ユアンと同等の地位に就けば、若くして家を手に入れることができる。しかし、ユアンと同等という部分に問題があった。イリアは見習いの科学者なので、それに生来の天才ではない。生まれた瞬間から、差が生じているとは。イリアはユアンの家を見つつ、溜息をついた。
「凄いです」
「そうかな。個人的な理由で、購入している。それに、滅多に帰っていない。仕事が忙しいと、研究所に泊まっている。だからこの家は、殆ど利用していない。実に勿体ないことだね」
「では、ご両親は……」
「一人暮らしだ」
「えっ! それでしたら……」
「そう、個人用の家だ」
それを聞いたイリアは、目を丸くしてしまう。そして悲鳴に似た叫び声を発し、この一帯で暮らしている者達を驚かせた。突如響き渡った、絹を切り裂いたような声音。勿論、多くの者達が建物の中から飛び出してきた。そして、何が起こったのか口々に尋ねていった。
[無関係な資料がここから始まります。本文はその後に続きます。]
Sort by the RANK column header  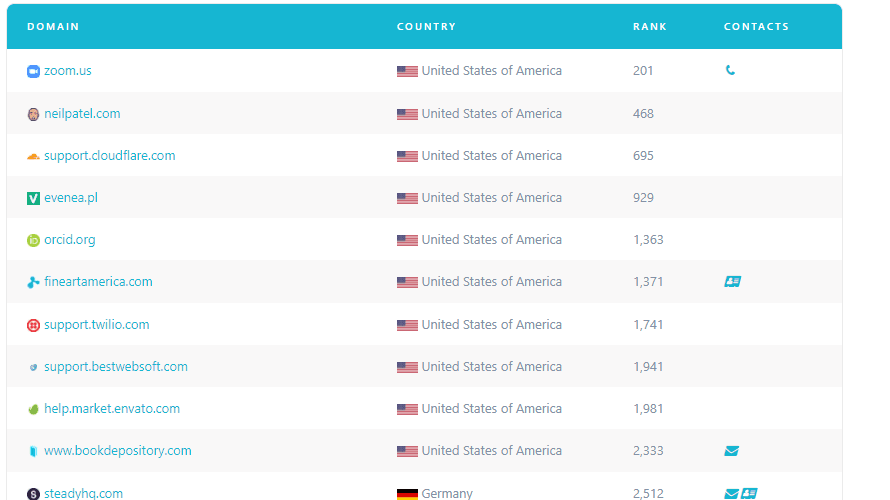(650, 27)
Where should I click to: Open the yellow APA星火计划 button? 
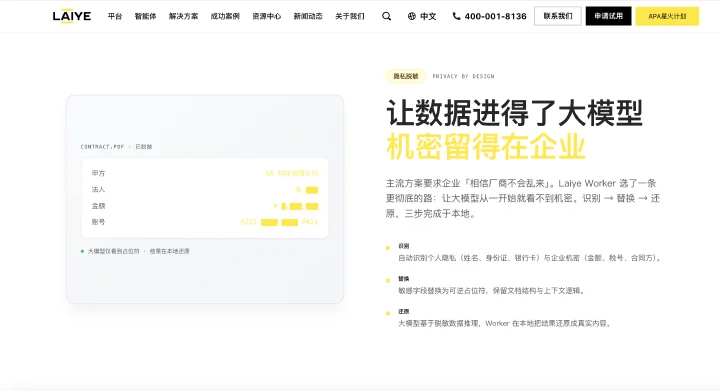(x=667, y=16)
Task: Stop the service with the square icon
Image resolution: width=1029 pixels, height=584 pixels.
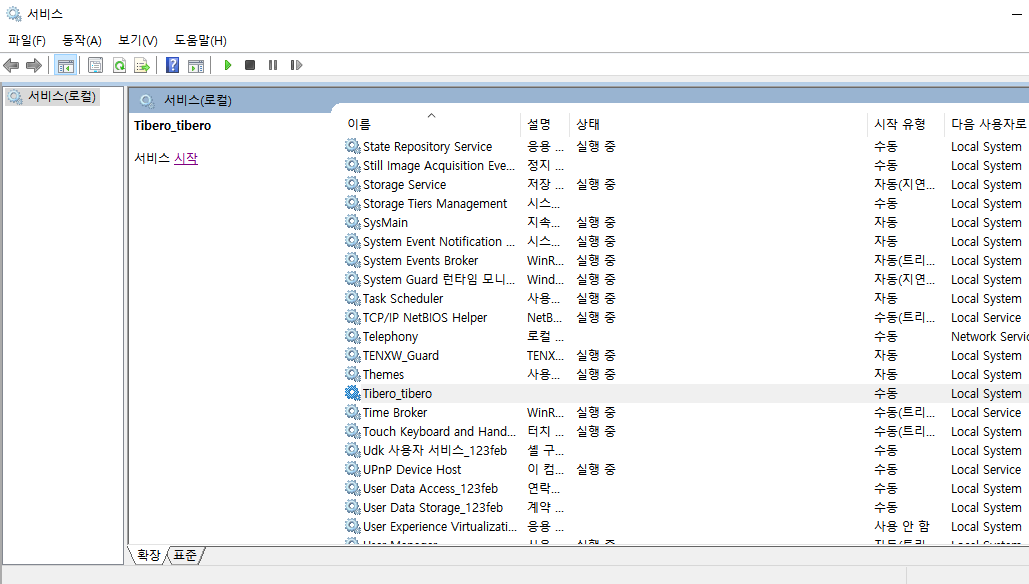Action: [x=249, y=65]
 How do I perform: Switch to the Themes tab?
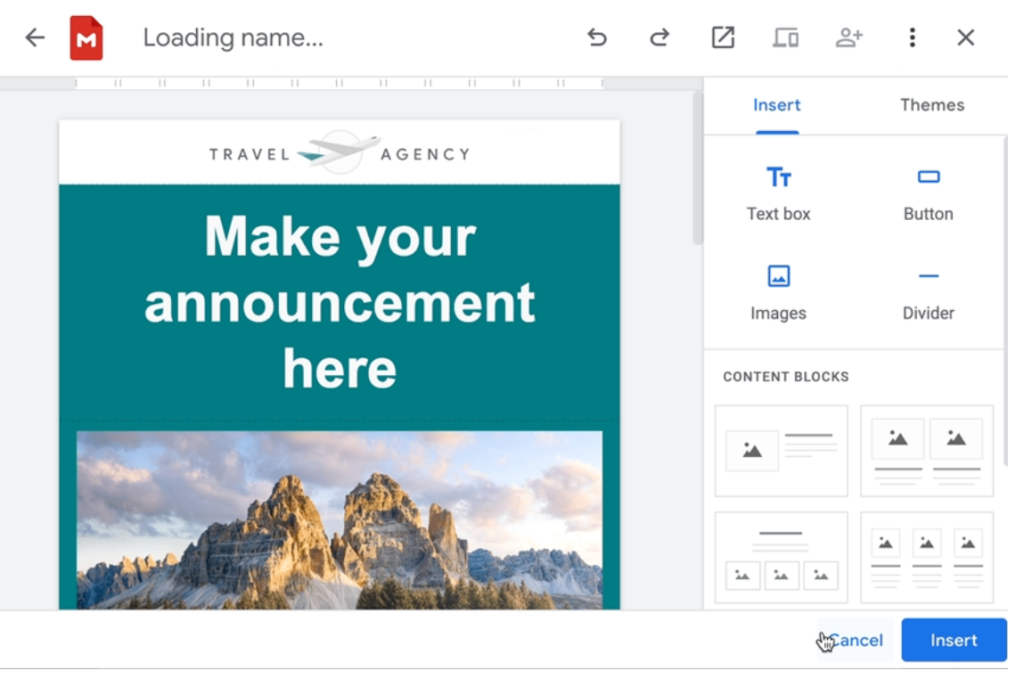(x=932, y=105)
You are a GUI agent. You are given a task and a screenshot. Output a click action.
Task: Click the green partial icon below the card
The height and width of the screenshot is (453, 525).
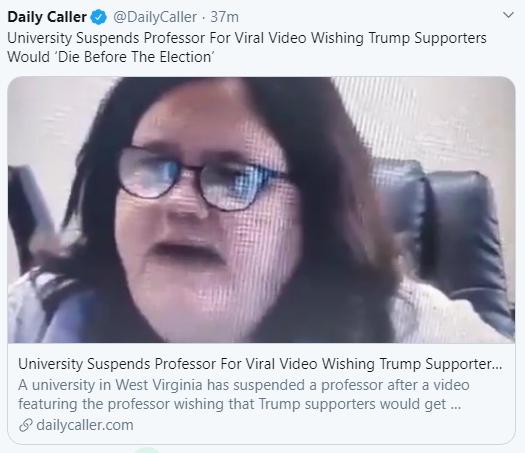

自身の影響で多くの人物が集まってきてしまったことに、イリアは俯き赤面してしまう。見兼ねたユアンは代わりに説明していくが、なかなか信用してくれない。それだけ、悲鳴にインパクトがありすぎたのだ。それにより全員が信用してくれたのは、この後十分も掛かった。
「私、何ということを――」
「日頃の研究より大変だったが、これくらいは慣れている。煩く言ってくる者達よりは、いいものだ」
「私はラドック博士に、必要以上に迷惑を掛けていますね。このようなことで、お手伝いを……」
「大事に、発展はしなかった。だから、気にしなくていい。それより、中に入ろう。立ち話は辛い」
「はい!」
「さあ、中へ」
ユアンの案内で、イリアは建物の中へ入っていく。外観は古めかしい印象を持っていたが、中の雰囲気は異なっていた。落ち着いた色彩で統一されている家具。それにこれはユアンの趣味なのか、花や絵画が飾られている。また綺麗に掃除された床は、陽光を反射し眩しい。